What the exercise asks:
Could you repeat, exactly and with no pictures, only the lines from the start of the records through the line containing "[My Talking Angela 2] (459, 1670)"?

━━━━━━━━━━

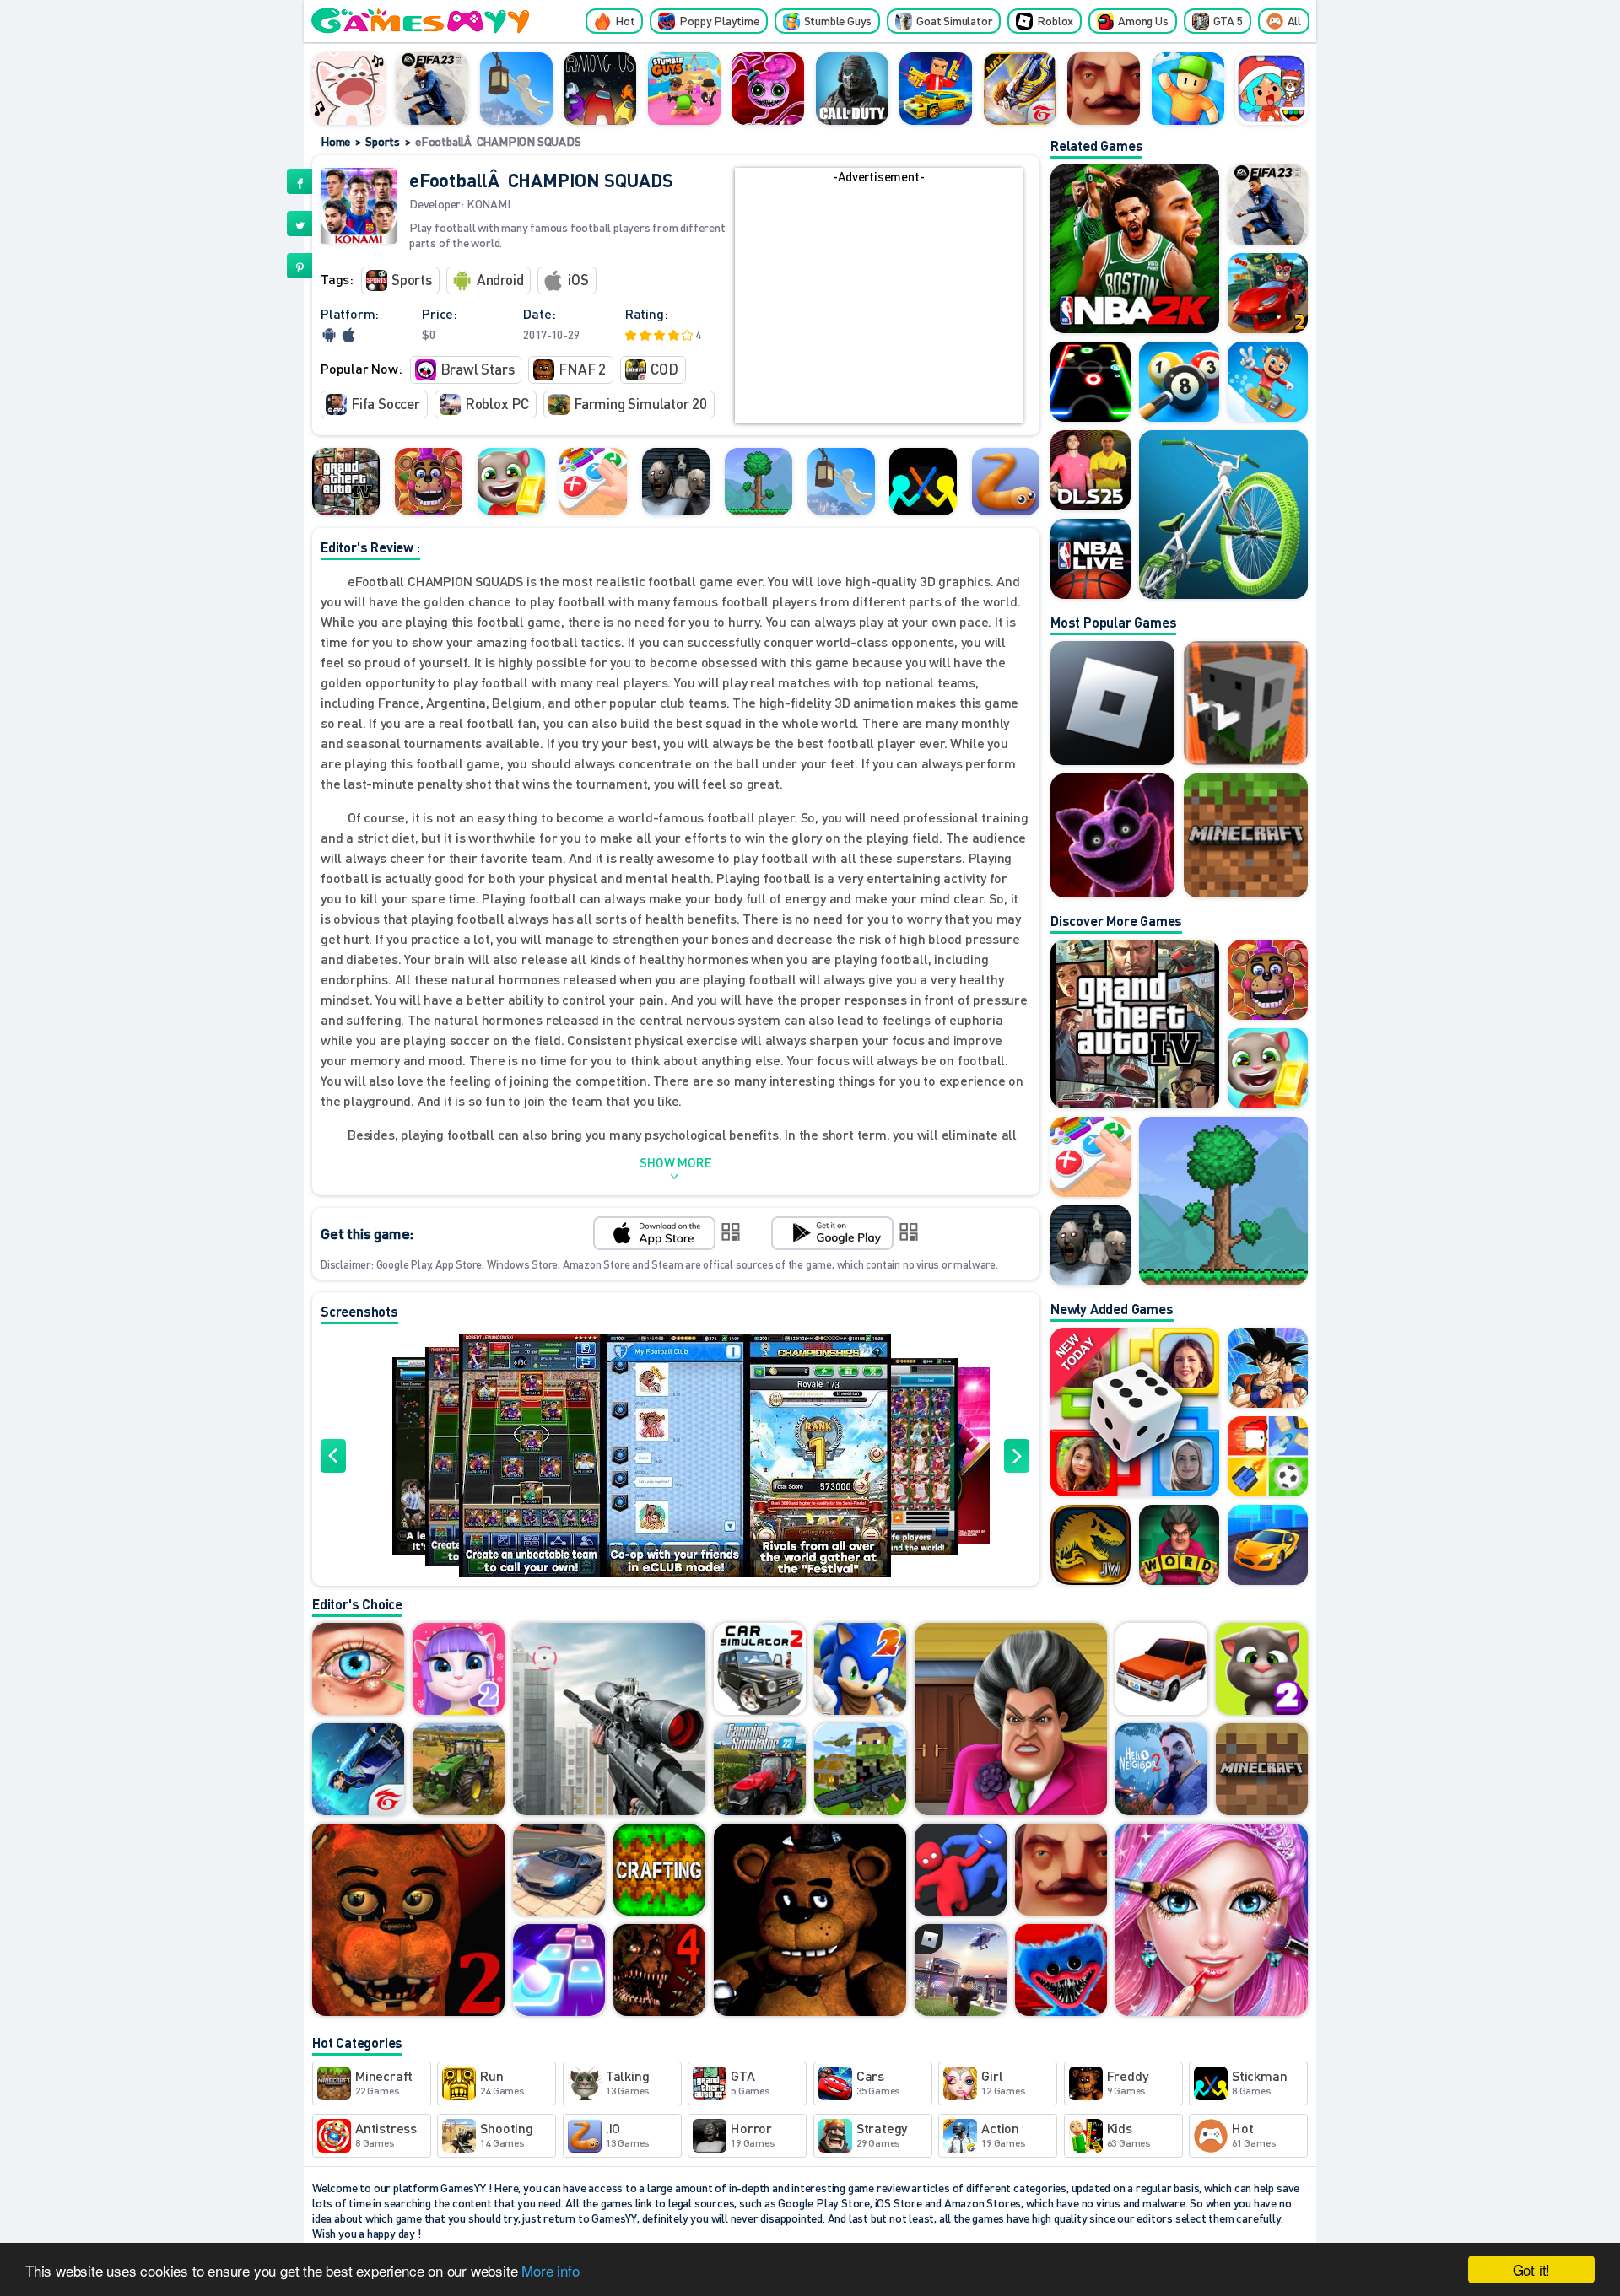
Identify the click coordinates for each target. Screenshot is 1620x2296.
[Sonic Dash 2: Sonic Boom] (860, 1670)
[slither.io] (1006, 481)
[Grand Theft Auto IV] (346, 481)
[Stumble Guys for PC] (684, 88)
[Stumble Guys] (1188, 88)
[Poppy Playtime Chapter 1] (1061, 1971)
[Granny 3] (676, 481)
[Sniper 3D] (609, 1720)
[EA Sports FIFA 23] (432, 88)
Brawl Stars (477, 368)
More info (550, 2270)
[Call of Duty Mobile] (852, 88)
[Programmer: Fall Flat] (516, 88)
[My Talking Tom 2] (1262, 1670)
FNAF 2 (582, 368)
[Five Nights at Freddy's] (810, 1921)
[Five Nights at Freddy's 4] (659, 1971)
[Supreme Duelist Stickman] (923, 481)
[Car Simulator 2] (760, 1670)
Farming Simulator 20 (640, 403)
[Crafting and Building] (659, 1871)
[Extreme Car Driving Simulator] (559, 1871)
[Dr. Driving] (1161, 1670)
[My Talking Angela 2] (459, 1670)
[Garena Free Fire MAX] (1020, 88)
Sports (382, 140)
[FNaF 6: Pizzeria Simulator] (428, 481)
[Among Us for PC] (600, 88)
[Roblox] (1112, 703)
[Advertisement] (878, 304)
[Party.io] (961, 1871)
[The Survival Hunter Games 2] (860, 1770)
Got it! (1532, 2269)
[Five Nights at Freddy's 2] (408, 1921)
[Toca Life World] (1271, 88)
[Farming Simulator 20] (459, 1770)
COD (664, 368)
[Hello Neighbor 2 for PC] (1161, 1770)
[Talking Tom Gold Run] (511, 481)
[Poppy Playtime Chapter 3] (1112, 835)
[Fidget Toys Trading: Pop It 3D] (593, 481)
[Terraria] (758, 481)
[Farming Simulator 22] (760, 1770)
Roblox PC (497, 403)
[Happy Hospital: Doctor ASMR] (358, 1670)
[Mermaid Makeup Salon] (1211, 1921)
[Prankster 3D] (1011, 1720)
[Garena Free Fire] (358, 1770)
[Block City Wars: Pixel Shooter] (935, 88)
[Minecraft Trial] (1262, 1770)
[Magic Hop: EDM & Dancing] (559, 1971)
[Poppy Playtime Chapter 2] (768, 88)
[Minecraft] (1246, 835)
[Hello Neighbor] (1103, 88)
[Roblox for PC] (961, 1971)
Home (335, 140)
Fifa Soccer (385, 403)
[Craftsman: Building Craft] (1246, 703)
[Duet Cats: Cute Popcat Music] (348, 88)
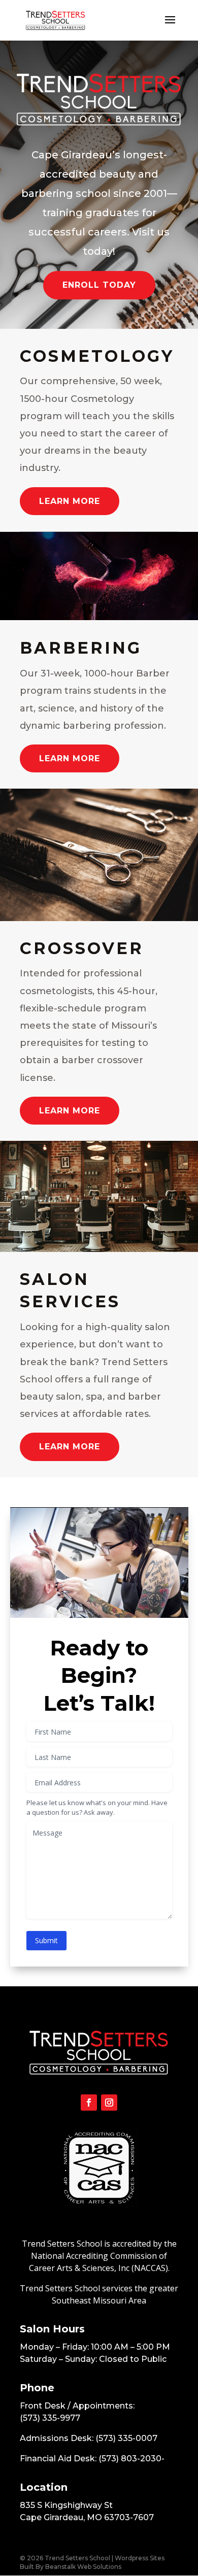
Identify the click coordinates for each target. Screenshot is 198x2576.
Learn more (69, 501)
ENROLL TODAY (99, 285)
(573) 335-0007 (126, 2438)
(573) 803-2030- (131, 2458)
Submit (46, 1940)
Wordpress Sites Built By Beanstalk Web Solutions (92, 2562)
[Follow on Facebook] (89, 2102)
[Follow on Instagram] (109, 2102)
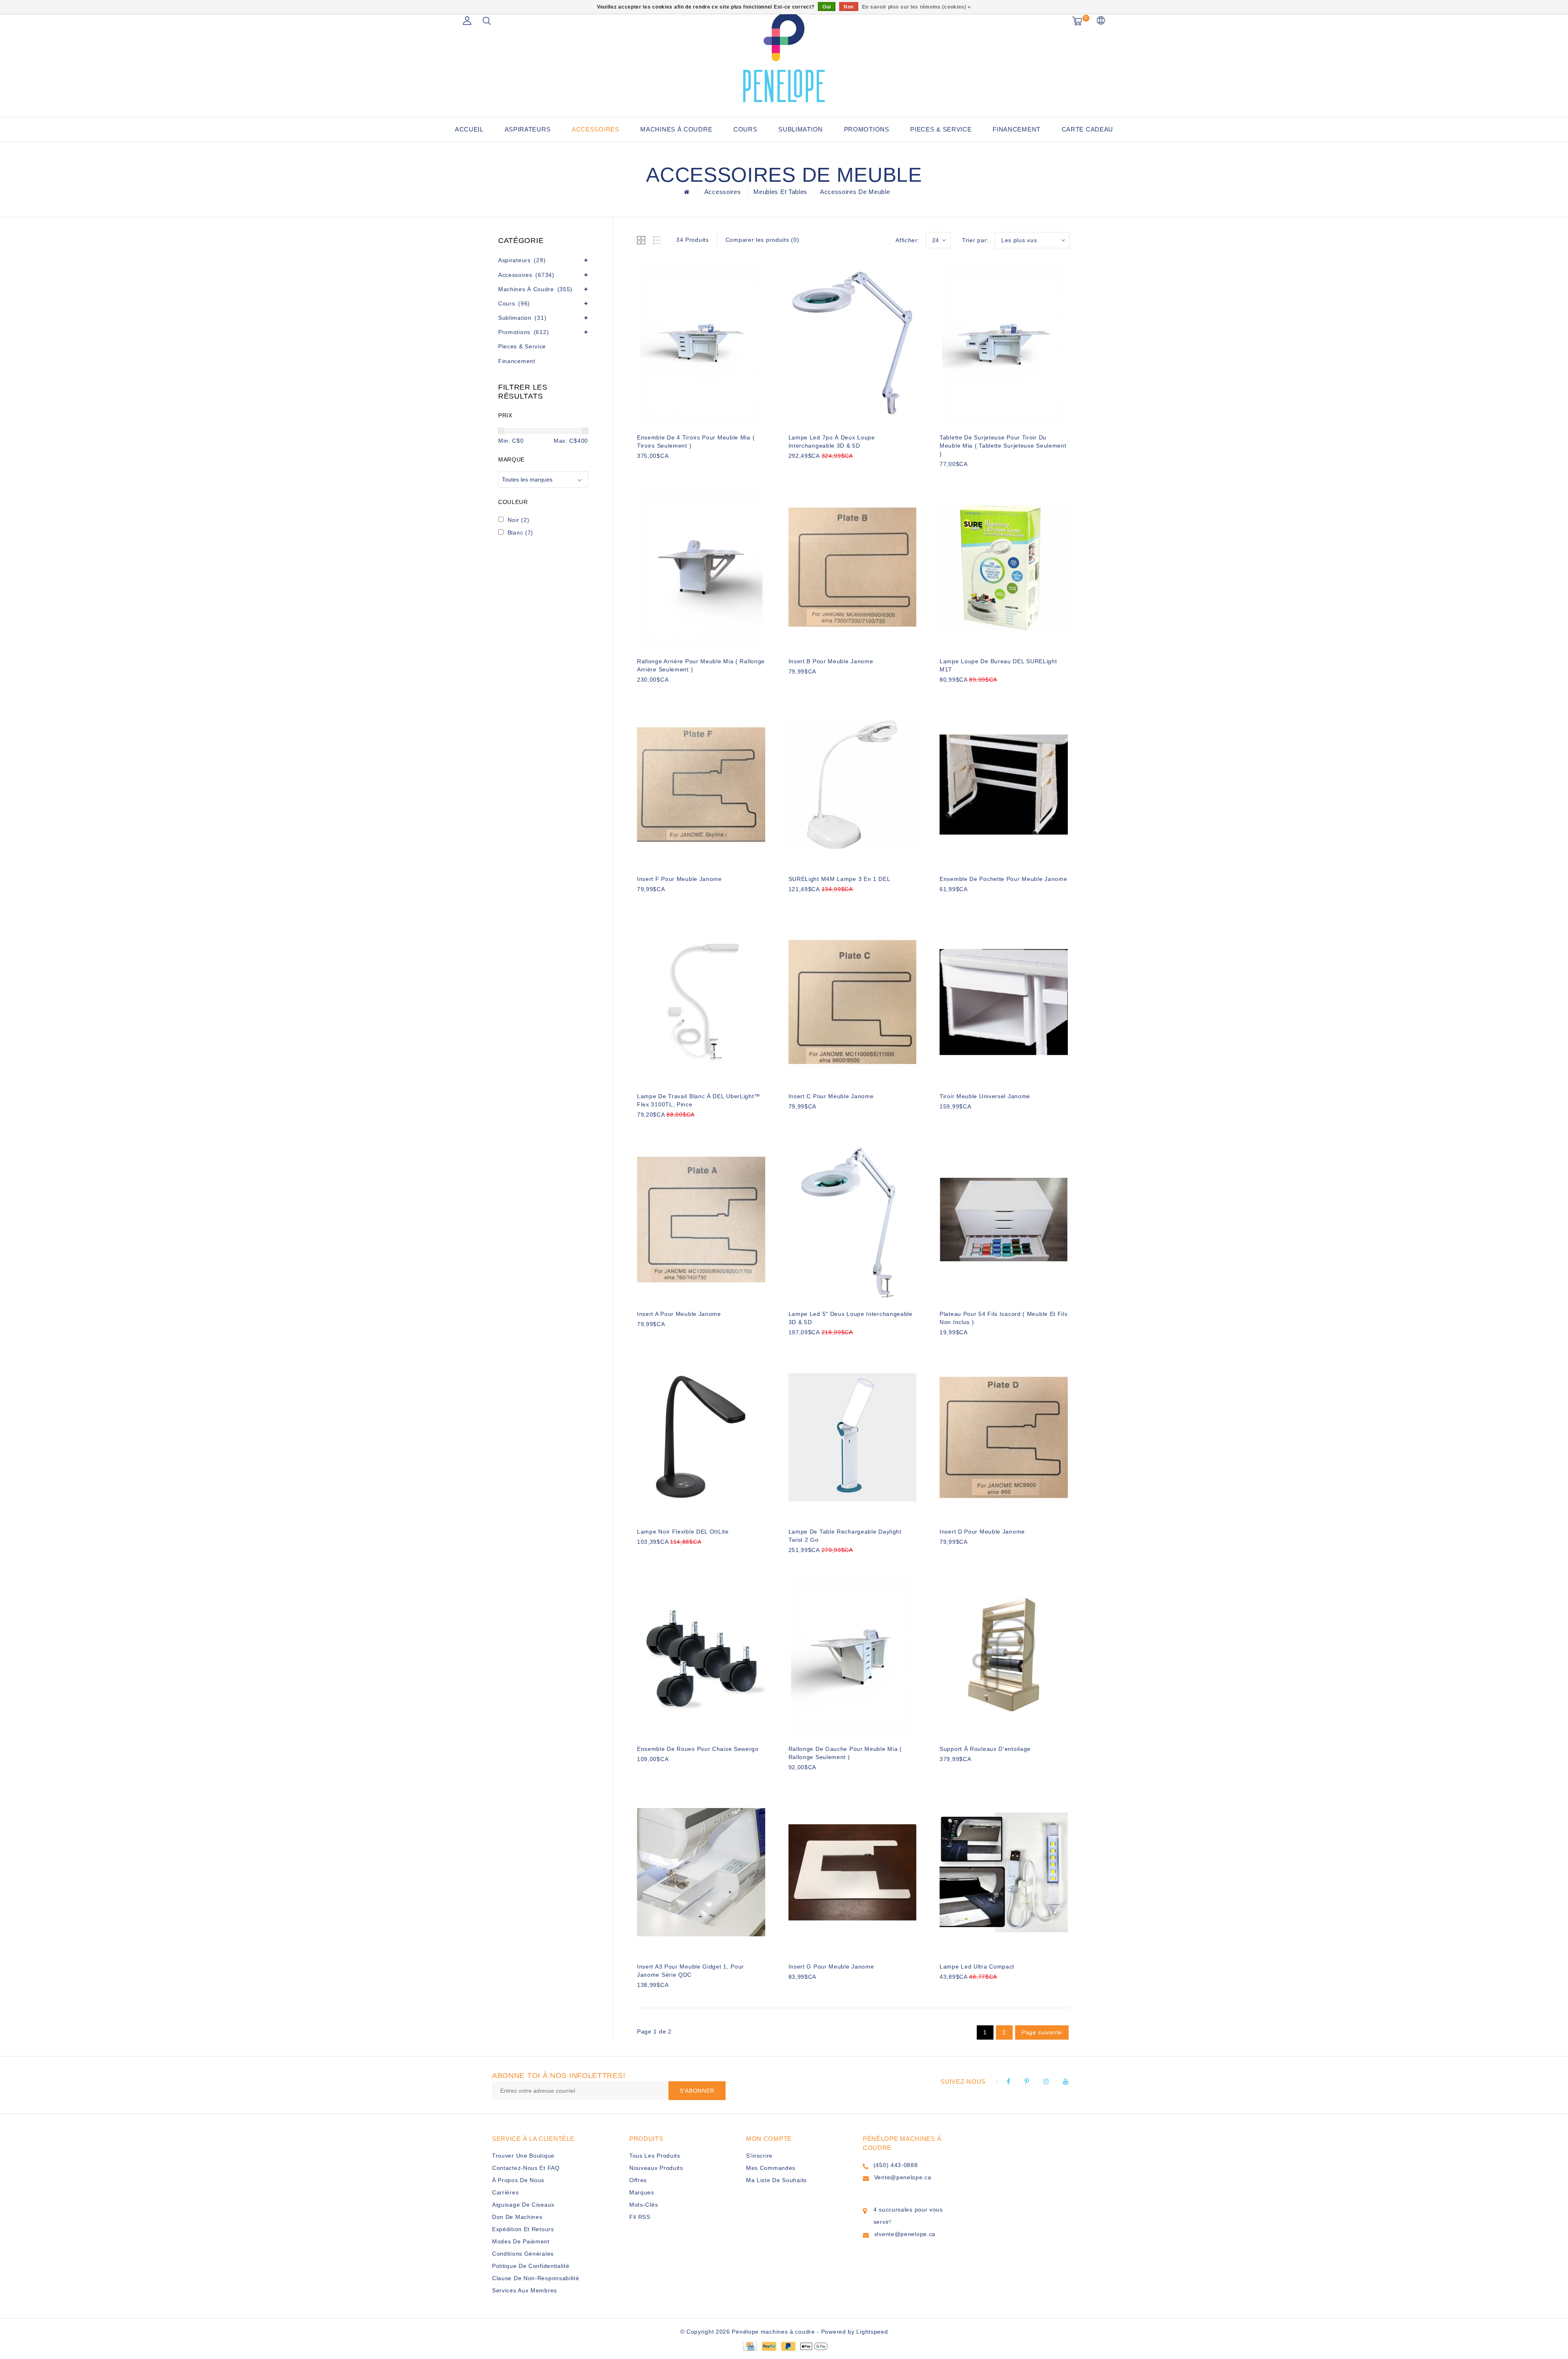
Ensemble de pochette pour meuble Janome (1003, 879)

━━━━━━━━━━

Answer area:
Identify the click coordinates for each target. Screenshot is 1620x2296.
[Sonic Dash 2: Sonic Boom] (860, 1670)
[slither.io] (1006, 481)
[Grand Theft Auto IV] (346, 481)
[Stumble Guys for PC] (684, 88)
[Stumble Guys] (1188, 88)
[Poppy Playtime Chapter 1] (1061, 1971)
[Granny 3] (676, 481)
[Sniper 3D] (609, 1720)
[EA Sports FIFA 23] (432, 88)
Brawl Stars (477, 368)
More info (550, 2270)
[Call of Duty Mobile] (852, 88)
[Programmer: Fall Flat] (516, 88)
[My Talking Tom 2] (1262, 1670)
FNAF 2 (582, 368)
[Five Nights at Freddy's] (810, 1921)
[Five Nights at Freddy's 4] (659, 1971)
[Supreme Duelist Stickman] (923, 481)
[Car Simulator 2] (760, 1670)
Farming Simulator 20 (640, 403)
[Crafting and Building] (659, 1871)
[Extreme Car Driving Simulator] (559, 1871)
[Dr. Driving] (1161, 1670)
[My Talking Angela 2] (459, 1670)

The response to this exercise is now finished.